Dr Philippe Cuq, président de l’Union des Chirurgiens De France (UCDF) et co-président de Le Bloc

Le colloque annuel de Le Bloc se tiendra le 15 décembre prochain à Paris, quel est votre programme ?

Nous avons souhaité une approche transversale autour du patient opéré aujourd’hui et demain avec, au terme de la matinée et de l’après-midi, le regard de trois générations d’acteurs du bloc opératoire et la participation de l’académie de Chirurgie.

Nous évoquerons la formation : est-ce que la réforme du 3cycle permettra de maintenir une formation de qualité dans chaque spécialité, en maîtrisant toutes les techniques opératoires (chirurgie ouverte, cœliochirurgie, robotique, endovasculaire…), comme le permettait la durée de l’internat et du clinicat ? Autre sujet, le décret IBODE nous pose des soucis car il va bloquer les plateaux opératoires à partir de juin 2019. Les IBODE seront là pour exposer leurs propositions, que nous soutenons pour la plupart.

Nous parlerons bien sûr de l’innovation technologique et de son financement. Les techniques de modélisation pré-opératoire sont passionnantes et vont être très utiles dans certaines chirurgies (foie, poumon, rein… ).

Nous nous interrogerons également sur l’évolution de nos assurances individuelles RCP vers une assurance d’équipe ou d’établissement. Avoir le même assureur que l’établissement de santé nous paraît extrêmement dangereux.

Comment voyez-vous l’avenir de votre profession ?

Les métiers du bloc opératoire évoluent considérablement sur le plan technique, sur le mode d’hospitalisation, sur la relation avec les patients et sur la relation avec les établissements. Aurons-nous demain les moyens techniques et humains de garantir à tous les patients les exigences de qualité et de sécurité que nous leur devons ?

Nous interrogerons bien sûr Nicolas Revel qui sera présent l’après-midi. Pense-t-il que le paiement à l’acte soit indispensable pour l’activité chirurgicale ? Nous interrogerons le président de la FHP pour connaître sa stratégie après 8 années de baisse tarifaire des GHS pour les établissements et ses conséquences sur les politiques d’investissement et les relations contractuelles avec les médecins libéraux. Cet avenir, je le vois préoccupant, en particulier pour la chirurgie libérale soumise à des contraintes toujours plus nombreuses.

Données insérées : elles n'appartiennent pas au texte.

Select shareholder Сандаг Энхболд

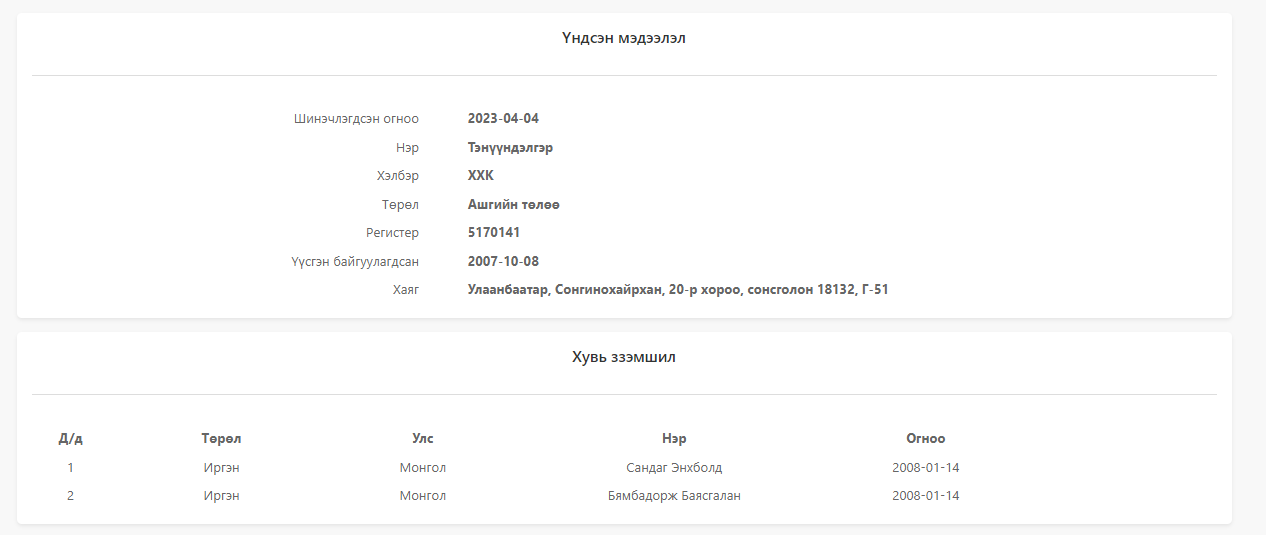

Les chirurgiens et les anesthésistes ont la responsabilité de l’acte et de la prise en charge du patient. La qualité de la prise en charge et du geste technique demeurent essentielles. Je voudrais également dire que le grand risque est aujourd’hui la perte d’humanité. Préserver l’humanité et garder ce lien de confiance avec le patient opéré dans ce monde hyper technologique et hyper financier me paraît essentiel.

La réforme des autorisations vise à graduer les soins. Comment voyez-vous évoluer la place des chirurgiens ?

Nous ne souhaitons pas des centres de chirurgie de différents niveaux, comparables aux maternités. Défendons plutôt des équipes opératoires avec des chirurgiens et des anesthésistes bien formés sur tout le territoire. Il restera bien sûr la place pour les centres de référence et d’expertise dans les pathologies et techniques moins courantes. La formation initiale, ce que nous appelons « éducation chirurgicale », est essentielle pour garantir la qualité et la sécurité des patients.

Nous devons défendre et promouvoir des projets médicaux innovants, associant humanité, technicité, performance et qualité. Nous avons pour cela besoin de pérennité, de sérénité et d’équipes opératoires stables et solides. Comment voulez-vous faire des soins de qualité avec du personnel intérimaire ? Enfin, il y a une notion de taille et d’activité. Il faut arriver à un certain seuil d’activité pour être performant, mais franchi ce seuil, on en fait trop et sûrement moins bien. Je pense que le secteur libéral a cette carte « qualité et personnalisation » à jouer. Le regroupement des établissements et les politiques financières vont déstabiliser nos atouts. Le patient opéré aujourd’hui et demain souhaite être pris en charge par une équipe soudée, à taille humaine, avec une activité importante, mais ne souhaite pas être pris en charge par une usine déshumanisée, avec des soignants anonymes.